After a marathon session in front of a packed chamber, the Fort Worth City Council voted 6-3 to expand the city's anti-discrimination ordinance to cover transgender people. The ordinance already prevented discrimination based on race, sex, religion or sexual orientation.
Much of the debate centered on the broader proposals of which some of them the Fort Worth City Council has already tacitly approved.
City staffers will be trained to respectfully interface with the TBLG community, and the Fort Worth Police Department has appointed a liaison to the community.
Other recommendations such as offering domestic-partner benefits and expanding the city health insurance plan to cover gender reassignment procedures are being studied.
"We believe, as you do, that we should respect each other," said Jon Nelson of Fairness Fort Worth. "The foundation of these recommendations isn’t preferential treatment, it’s equal treatment."
"Being a transgender person has nothing to do with a person’s ability to do their job," Victoria Van Fleet said.
I was not shocked by the outcome.
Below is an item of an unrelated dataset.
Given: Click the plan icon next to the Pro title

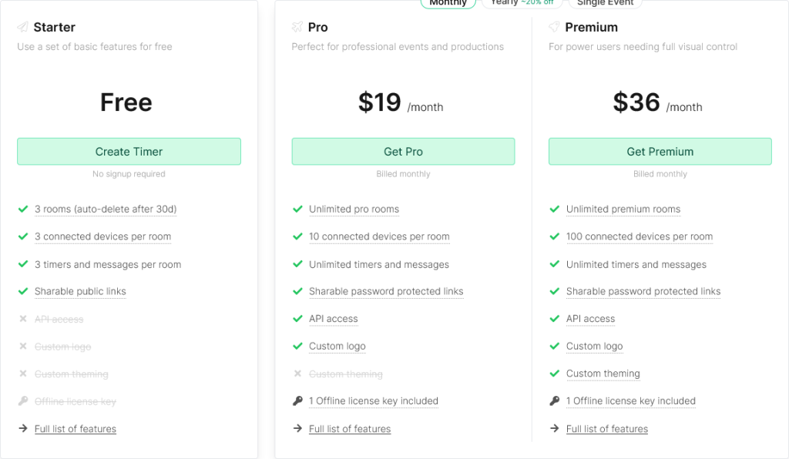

Dallas has had TBLG protections on the books for several years now. Fort Worth has a sizable TBLG population despite its fundie rep.
Civic leaders were serious about passing this in the wake of the contentious Rainbow Room raid. I've also chronicled one Fort Worth transperson's struggle with discrimination, but her story isn't unique in Cowtown.
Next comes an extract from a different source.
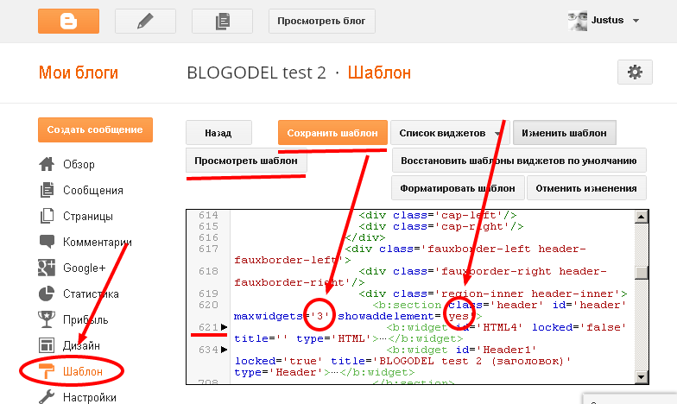Image resolution: width=677 pixels, height=404 pixels.
Task: Open the gear settings button
Action: click(635, 72)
It may be a surprise to you readers, but as I told you peeps, my birth state is progressive in the cities, but regressive in the rural areas. East Texas is another matter that will take a post to explain.
Congratulations Fort Worth! This segues nicely into my next thought that is directed to the politicos in my hometown.
Now Houston, if Dallas, Fort Worth and Austin can do this, what's stopping the largest city in the state from stepping up to the plate and protecting all transpeople residing in Houston not employed by the city from discrimination?